ACTIVITY: The lines below are to be quoted exactly, from the first through the one that contains "Task: Click the comma key badge for Subscript".

##### INFORMATION SHOWN #####

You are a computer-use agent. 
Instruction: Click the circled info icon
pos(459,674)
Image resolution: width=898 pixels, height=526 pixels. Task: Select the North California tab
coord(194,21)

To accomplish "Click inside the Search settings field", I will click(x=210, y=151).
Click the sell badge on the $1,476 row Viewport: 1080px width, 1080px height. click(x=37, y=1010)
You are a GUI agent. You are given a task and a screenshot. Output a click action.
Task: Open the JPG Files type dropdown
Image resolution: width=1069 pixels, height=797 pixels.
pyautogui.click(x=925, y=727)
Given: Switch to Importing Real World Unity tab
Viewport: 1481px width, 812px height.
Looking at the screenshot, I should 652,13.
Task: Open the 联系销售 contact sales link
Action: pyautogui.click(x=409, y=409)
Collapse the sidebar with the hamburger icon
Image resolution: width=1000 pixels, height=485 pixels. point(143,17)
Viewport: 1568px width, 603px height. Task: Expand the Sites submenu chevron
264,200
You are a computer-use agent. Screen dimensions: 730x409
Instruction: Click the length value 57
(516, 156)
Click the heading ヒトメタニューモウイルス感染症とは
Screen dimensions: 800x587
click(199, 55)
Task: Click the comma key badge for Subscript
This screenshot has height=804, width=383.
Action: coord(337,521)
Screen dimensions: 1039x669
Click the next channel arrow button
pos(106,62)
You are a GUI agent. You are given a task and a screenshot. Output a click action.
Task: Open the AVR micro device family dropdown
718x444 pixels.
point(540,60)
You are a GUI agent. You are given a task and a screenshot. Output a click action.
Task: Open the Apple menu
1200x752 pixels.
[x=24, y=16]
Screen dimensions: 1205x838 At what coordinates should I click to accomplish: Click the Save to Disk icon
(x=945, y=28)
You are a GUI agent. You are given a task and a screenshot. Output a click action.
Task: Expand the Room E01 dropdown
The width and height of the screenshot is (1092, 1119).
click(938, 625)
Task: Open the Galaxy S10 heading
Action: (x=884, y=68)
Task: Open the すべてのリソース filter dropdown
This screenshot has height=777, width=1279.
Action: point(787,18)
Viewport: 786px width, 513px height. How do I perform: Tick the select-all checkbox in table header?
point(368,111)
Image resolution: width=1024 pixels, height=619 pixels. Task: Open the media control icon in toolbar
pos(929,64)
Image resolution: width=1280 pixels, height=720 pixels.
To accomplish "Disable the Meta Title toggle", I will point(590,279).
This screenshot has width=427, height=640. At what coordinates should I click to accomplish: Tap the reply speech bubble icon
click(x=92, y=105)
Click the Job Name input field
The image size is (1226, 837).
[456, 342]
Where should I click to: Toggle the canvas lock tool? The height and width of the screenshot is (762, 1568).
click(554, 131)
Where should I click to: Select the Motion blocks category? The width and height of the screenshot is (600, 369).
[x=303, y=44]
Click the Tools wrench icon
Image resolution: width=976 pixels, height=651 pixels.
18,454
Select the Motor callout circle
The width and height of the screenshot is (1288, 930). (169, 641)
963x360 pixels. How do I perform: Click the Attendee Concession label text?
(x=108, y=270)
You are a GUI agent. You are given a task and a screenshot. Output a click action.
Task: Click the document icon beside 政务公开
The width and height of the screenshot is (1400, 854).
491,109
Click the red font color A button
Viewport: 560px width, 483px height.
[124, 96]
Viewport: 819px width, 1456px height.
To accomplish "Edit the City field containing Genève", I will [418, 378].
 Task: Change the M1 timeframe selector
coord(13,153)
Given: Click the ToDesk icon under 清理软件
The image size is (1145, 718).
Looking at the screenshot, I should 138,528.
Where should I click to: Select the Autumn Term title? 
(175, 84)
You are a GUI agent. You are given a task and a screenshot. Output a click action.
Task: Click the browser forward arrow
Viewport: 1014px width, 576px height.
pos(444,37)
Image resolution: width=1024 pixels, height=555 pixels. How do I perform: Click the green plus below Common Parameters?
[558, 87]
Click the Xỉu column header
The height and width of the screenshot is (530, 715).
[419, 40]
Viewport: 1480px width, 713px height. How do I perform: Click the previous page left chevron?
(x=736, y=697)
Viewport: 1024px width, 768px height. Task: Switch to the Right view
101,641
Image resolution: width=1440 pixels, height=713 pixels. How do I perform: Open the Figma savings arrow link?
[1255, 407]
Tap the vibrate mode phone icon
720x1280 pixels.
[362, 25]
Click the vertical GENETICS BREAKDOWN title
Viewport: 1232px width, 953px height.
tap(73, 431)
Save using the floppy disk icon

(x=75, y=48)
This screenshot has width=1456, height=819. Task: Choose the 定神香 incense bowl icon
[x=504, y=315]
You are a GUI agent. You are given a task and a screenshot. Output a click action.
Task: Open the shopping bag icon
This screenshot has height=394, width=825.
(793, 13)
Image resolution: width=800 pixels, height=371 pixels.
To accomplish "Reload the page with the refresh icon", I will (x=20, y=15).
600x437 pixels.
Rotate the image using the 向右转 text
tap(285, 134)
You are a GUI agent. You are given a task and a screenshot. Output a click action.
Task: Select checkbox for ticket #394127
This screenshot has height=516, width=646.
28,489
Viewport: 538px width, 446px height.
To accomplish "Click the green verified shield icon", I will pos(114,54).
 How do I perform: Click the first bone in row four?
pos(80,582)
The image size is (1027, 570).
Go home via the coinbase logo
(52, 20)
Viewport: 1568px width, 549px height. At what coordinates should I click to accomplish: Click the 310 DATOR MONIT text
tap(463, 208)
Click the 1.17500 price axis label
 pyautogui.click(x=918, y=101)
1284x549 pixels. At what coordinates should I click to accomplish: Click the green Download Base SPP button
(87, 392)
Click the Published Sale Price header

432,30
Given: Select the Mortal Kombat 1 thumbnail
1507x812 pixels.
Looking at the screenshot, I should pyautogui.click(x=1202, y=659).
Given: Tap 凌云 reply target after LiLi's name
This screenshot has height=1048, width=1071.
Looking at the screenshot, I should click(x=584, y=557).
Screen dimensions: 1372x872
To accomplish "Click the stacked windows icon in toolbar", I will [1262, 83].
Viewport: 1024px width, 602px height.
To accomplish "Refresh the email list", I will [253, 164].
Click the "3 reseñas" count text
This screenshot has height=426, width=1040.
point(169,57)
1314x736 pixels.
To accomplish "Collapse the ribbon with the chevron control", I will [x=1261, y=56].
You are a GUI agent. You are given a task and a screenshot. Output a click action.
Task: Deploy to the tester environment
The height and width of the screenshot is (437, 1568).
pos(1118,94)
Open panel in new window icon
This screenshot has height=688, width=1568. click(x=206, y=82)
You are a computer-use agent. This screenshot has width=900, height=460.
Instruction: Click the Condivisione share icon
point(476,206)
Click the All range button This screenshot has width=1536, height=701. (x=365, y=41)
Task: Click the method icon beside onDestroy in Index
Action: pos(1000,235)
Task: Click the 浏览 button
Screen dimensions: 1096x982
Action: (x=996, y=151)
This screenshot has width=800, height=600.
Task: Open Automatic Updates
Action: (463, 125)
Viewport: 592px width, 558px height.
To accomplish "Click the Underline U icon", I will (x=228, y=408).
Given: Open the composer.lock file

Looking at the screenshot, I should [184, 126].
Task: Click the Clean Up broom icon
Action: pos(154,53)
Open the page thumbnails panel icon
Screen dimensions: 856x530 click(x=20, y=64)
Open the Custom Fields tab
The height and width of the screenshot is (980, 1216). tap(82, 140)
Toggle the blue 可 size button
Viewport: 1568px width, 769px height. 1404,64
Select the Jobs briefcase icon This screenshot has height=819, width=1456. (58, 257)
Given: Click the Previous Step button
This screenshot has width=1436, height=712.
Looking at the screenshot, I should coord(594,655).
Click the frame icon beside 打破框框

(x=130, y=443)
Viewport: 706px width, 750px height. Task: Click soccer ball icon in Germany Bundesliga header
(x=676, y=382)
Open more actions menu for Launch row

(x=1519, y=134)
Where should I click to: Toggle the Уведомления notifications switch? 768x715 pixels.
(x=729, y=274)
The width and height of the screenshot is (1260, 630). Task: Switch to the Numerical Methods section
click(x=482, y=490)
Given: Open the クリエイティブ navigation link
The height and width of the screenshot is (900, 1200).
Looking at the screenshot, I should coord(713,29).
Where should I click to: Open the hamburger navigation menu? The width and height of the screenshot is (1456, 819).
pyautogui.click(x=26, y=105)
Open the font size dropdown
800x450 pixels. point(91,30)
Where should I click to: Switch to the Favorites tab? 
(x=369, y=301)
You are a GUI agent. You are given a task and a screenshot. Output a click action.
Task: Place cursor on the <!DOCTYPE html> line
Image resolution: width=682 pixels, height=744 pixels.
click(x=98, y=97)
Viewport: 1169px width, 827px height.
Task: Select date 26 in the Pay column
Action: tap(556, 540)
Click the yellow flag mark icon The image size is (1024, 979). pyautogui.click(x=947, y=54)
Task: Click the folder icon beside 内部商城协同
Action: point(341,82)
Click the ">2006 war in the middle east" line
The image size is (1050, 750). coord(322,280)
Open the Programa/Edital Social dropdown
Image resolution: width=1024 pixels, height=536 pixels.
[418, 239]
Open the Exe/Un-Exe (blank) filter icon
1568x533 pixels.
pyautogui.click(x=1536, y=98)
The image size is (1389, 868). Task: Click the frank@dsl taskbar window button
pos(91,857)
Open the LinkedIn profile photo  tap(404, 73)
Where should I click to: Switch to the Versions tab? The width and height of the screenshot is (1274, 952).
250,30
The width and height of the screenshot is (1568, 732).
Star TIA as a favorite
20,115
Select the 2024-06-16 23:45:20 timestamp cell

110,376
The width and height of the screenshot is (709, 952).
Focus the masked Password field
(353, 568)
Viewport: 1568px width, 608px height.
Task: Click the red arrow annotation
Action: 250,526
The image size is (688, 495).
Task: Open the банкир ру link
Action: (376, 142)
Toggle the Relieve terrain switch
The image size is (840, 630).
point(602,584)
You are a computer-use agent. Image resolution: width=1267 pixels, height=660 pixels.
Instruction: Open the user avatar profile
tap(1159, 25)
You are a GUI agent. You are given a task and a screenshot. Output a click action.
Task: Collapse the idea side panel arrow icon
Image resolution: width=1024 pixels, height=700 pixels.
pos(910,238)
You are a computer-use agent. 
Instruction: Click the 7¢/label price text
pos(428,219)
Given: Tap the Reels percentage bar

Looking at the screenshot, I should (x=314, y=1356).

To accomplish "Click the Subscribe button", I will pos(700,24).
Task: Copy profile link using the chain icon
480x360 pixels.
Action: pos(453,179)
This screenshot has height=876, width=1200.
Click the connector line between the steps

#####

RESPONSE TO THIS TASK:
You are a computer-use agent. 
Instruction: Click the circled info icon
pos(459,674)
Image resolution: width=898 pixels, height=526 pixels. Task: Select the North California tab
coord(194,21)

To accomplish "Click inside the Search settings field", I will click(x=210, y=151).
Click the sell badge on the $1,476 row Viewport: 1080px width, 1080px height. click(x=37, y=1010)
You are a GUI agent. You are given a task and a screenshot. Output a click action.
Task: Open the JPG Files type dropdown
Image resolution: width=1069 pixels, height=797 pixels.
pyautogui.click(x=925, y=727)
Given: Switch to Importing Real World Unity tab
Viewport: 1481px width, 812px height.
Looking at the screenshot, I should 652,13.
Task: Open the 联系销售 contact sales link
Action: pyautogui.click(x=409, y=409)
Collapse the sidebar with the hamburger icon
Image resolution: width=1000 pixels, height=485 pixels. point(143,17)
Viewport: 1568px width, 603px height. Task: Expand the Sites submenu chevron
264,200
You are a computer-use agent. Screen dimensions: 730x409
Instruction: Click the length value 57
(516, 156)
Click the heading ヒトメタニューモウイルス感染症とは
Screen dimensions: 800x587
click(199, 55)
Task: Click the comma key badge for Subscript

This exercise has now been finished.